Port knocking is a method of opening network ports by sending a series of connection attempts to predefined closed ports on a server. The sequence and timing of these connection attempts act as a "secret handshake" to trigger the server to open the desired port. Once the correct sequence is detected, the server allows access to the specified service, such as SSH, web, or any other port-based service.
Port knocking adds an additional layer of security to your server because it hides open ports from potential attackers. Unauthorized users cannot easily identify open ports, making it significantly more challenging for them to exploit vulnerabilities.
The Port Knocking Automation Script:
We've created a shell script wrapper that simplifies the process of setting up port knocking using Knockd on a Linux server. This script streamlines the installation of Knockd, configuration of port knocking rules, and service management.

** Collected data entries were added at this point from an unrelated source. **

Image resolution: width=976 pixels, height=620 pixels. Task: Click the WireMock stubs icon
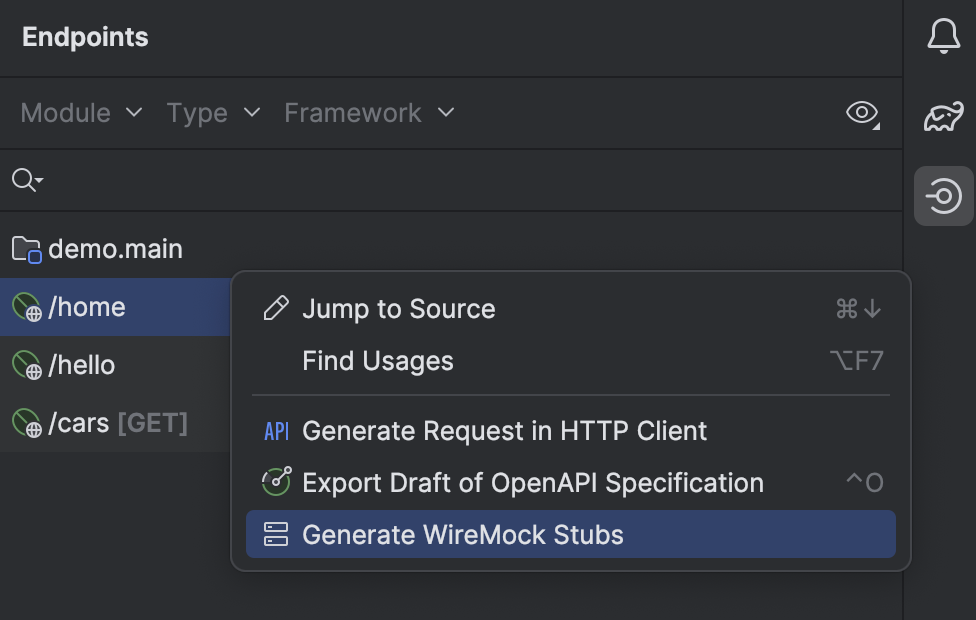[276, 534]
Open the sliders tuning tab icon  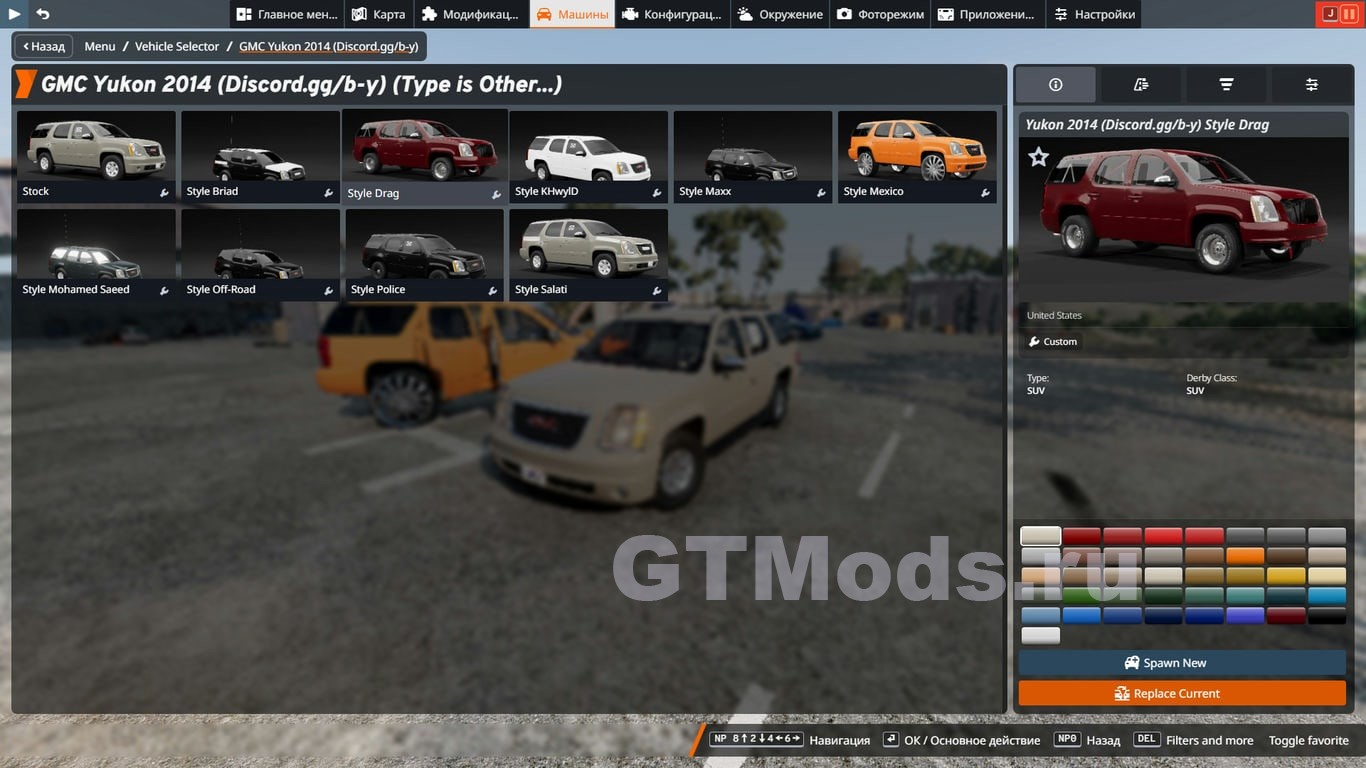(x=1311, y=85)
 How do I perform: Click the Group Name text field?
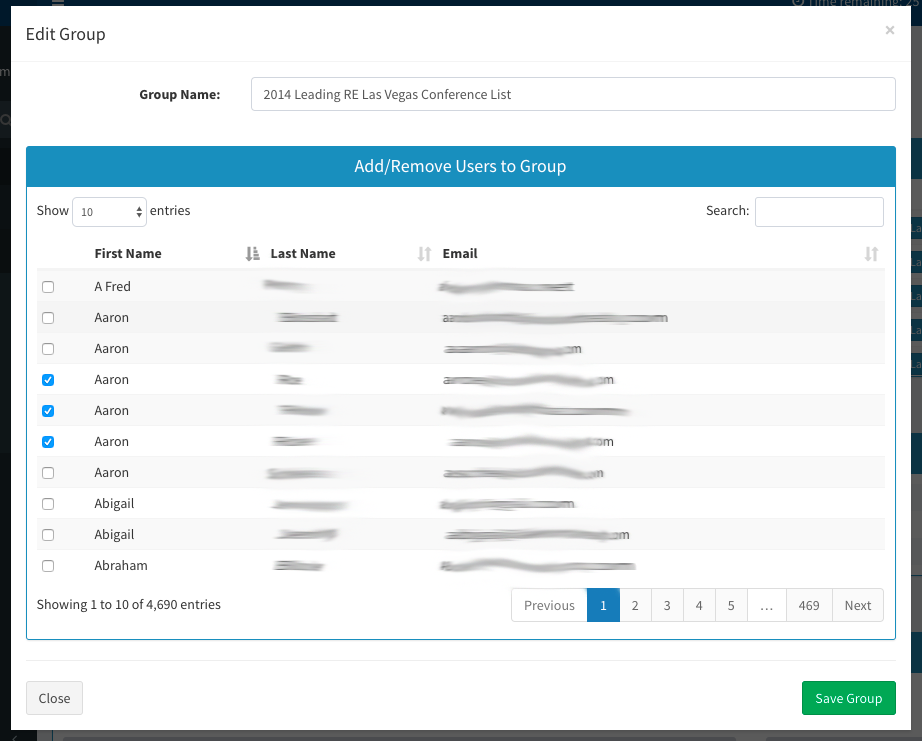pyautogui.click(x=573, y=94)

Here are the steps involved in the automation script:
- Installation of Knockd: The script checks if Knockd is installed on your server. If not, it installs Knockd automatically.

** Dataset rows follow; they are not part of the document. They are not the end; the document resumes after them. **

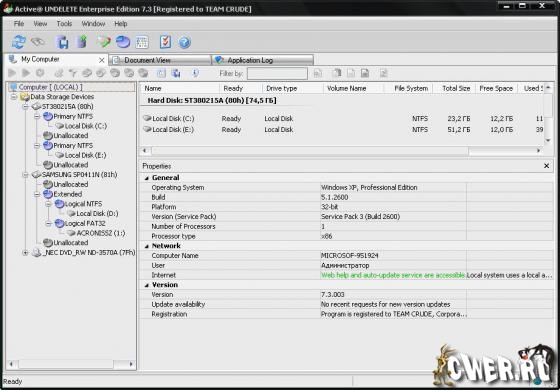The image size is (560, 390).
Task: Click the Filter by input field
Action: (277, 74)
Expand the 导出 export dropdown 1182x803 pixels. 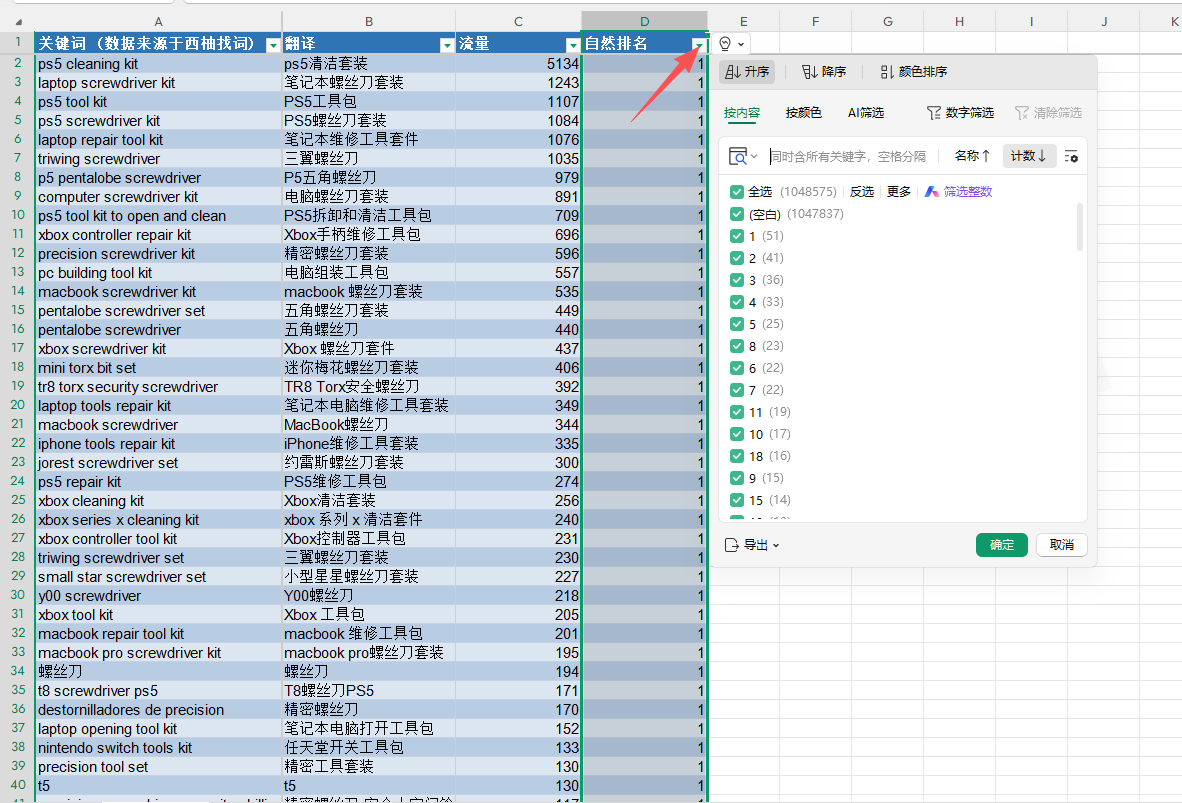752,545
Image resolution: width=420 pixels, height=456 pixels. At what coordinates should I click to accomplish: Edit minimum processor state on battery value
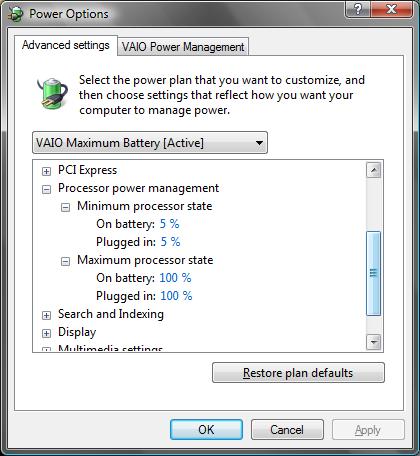click(x=170, y=224)
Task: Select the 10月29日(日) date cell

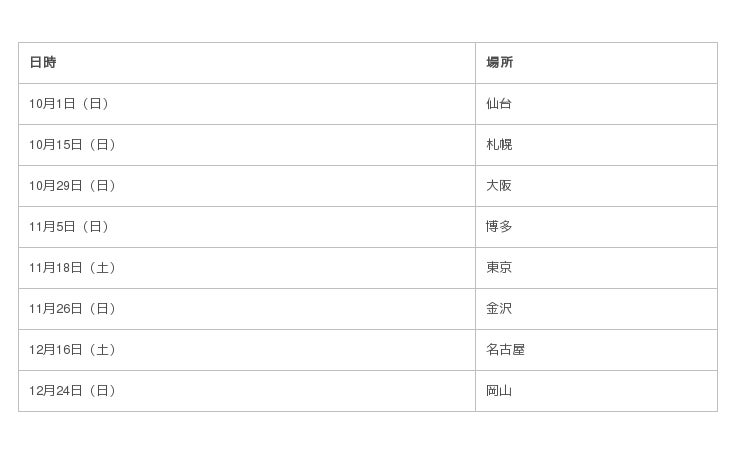Action: (x=73, y=186)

- User Input: The script prompts you for specific configuration details, including the knock sequence, the port you want to protect, and the command timeout. The command timeout is the duration for which the port will remain open after a correct knock sequence.
- Configuration File Creation: The script generates a new Knockd configuration file (/etc/knockd.conf) based on your input. This file contains the port knocking rules and command execution instructions.

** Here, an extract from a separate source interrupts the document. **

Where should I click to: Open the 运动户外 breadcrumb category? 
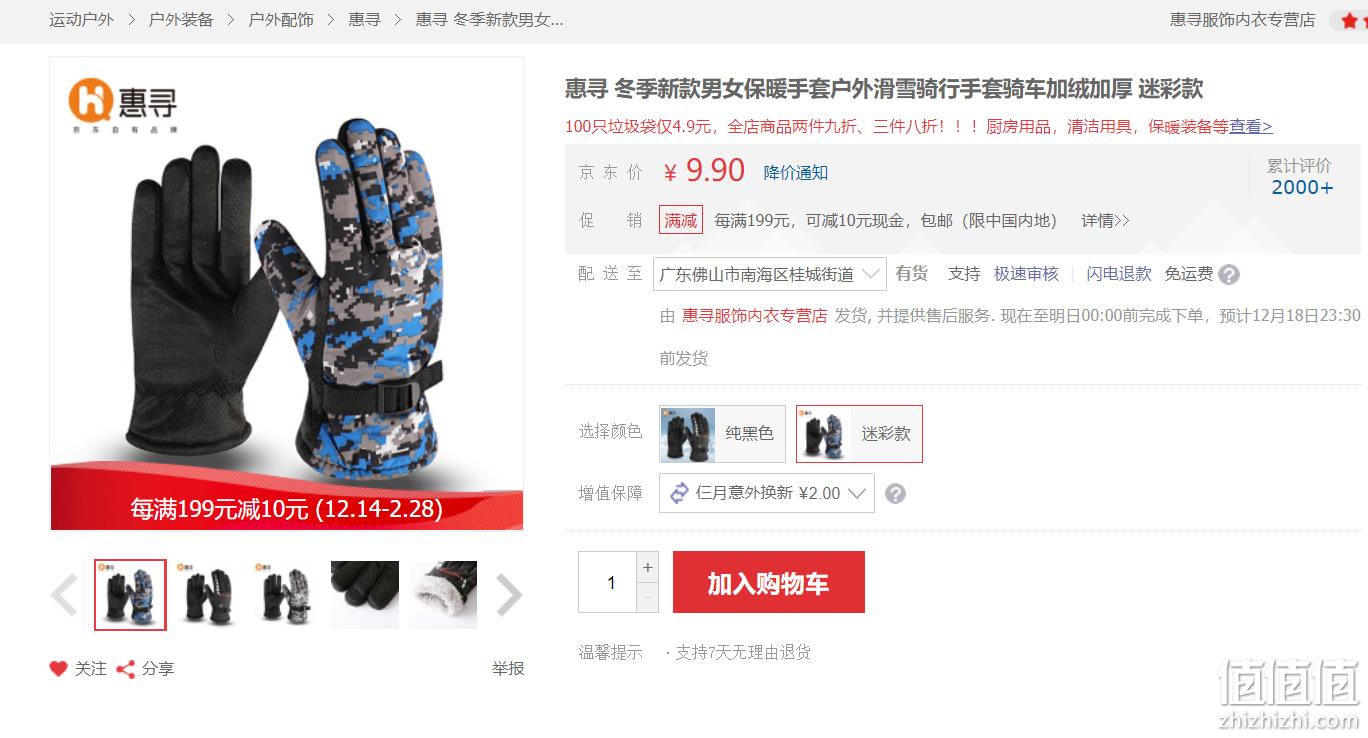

- Interface Selection: It also asks for the network interface that Knockd should monitor. This ensures that only connection attempts on the specified interface trigger the port knocking sequence.
- Service Restart: The script restarts the Knockd service to apply the new configuration.
Once you've executed the script, your server will be set up to accept connections after the correct port knocking sequence.
How to Use the Port Knocking Automation Script:
To use the automation script, follow these steps:
- Download the script from our GitHub repository.
2. Make the script executable with the following command:
chmod +x knockd.sh
3. ./knockd.sh
4. Follow the on-screen prompts to provide the required information, such as the knock sequence, port, command timeout, and network interface.
Testing Port Knocking:
Before and after running the script, you can test port knocking with the following commands:
Before Port Knocking:
nmap -Pn -p 22 [your_server_ip]
This command will likely show that the SSH port (port 22) is filtered, meaning it's not accessible.
After Port Knocking:
After executing the port knocking sequence, use the following command to test the accessibility of the SSH port:
nmap -Pn -p 22 [your_server_ip]
Conclusion:
Port knocking is a valuable security measure to protect your server from unauthorized access, and our automation script simplifies the setup process. By automating the configuration of Knockd, you can enhance your server's security without the need for complex manual steps.
This script is particularly useful for system administrators and security-conscious users looking to bolster the security of their Linux servers. With just a few simple inputs and the execution of our script, you can set up port knocking quickly and efficiently, adding an additional layer of security to your server.